Условие задачи
Перепишите строки от той, где есть «coordinates (196, 50).», до той, где есть «In order to click on discount-date-highlight: 优惠日期», включительно, заменив «Image resolution» на «Screen resolution». Всё остальное не меняйте.

(Сохранённые записи)
<<<<

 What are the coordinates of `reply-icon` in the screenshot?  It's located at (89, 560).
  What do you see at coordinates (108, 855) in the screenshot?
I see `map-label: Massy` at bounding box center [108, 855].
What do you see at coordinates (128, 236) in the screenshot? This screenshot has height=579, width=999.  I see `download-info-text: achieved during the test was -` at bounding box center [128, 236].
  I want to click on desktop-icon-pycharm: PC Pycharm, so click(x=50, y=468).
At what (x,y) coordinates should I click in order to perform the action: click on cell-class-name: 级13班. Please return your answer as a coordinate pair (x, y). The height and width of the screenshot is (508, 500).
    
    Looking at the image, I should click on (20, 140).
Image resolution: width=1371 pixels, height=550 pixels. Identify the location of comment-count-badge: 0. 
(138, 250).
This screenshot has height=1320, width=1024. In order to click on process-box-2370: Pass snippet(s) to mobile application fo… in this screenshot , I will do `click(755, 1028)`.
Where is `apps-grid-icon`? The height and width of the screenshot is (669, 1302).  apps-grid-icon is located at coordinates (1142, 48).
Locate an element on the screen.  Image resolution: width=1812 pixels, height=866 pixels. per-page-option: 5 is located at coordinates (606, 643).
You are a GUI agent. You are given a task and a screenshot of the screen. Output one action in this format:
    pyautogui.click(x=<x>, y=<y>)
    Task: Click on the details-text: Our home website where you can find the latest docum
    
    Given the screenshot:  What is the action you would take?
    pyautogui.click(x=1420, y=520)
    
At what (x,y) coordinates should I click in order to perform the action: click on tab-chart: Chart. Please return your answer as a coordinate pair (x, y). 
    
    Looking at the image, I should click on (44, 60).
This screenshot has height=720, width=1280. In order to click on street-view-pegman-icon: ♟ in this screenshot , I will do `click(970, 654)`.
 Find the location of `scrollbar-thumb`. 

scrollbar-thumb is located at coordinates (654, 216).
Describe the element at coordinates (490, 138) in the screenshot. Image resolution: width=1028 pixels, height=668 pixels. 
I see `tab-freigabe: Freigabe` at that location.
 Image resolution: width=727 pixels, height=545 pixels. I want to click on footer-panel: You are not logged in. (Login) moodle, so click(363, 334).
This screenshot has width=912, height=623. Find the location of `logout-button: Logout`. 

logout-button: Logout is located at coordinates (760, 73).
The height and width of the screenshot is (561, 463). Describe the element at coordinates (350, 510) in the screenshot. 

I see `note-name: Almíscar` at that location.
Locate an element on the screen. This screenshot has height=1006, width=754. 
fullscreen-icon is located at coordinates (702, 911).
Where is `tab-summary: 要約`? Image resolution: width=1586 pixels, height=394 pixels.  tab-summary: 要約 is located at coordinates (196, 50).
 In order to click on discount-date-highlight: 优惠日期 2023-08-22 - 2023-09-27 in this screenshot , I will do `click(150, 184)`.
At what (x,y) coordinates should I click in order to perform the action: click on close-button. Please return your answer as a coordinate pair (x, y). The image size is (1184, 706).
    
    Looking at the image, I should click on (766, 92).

>>>>

Решение задачи
Where is `tab-summary: 要約`? Screen resolution: width=1586 pixels, height=394 pixels.  tab-summary: 要約 is located at coordinates (196, 50).
 In order to click on discount-date-highlight: 优惠日期 2023-08-22 - 2023-09-27 in this screenshot , I will do `click(150, 184)`.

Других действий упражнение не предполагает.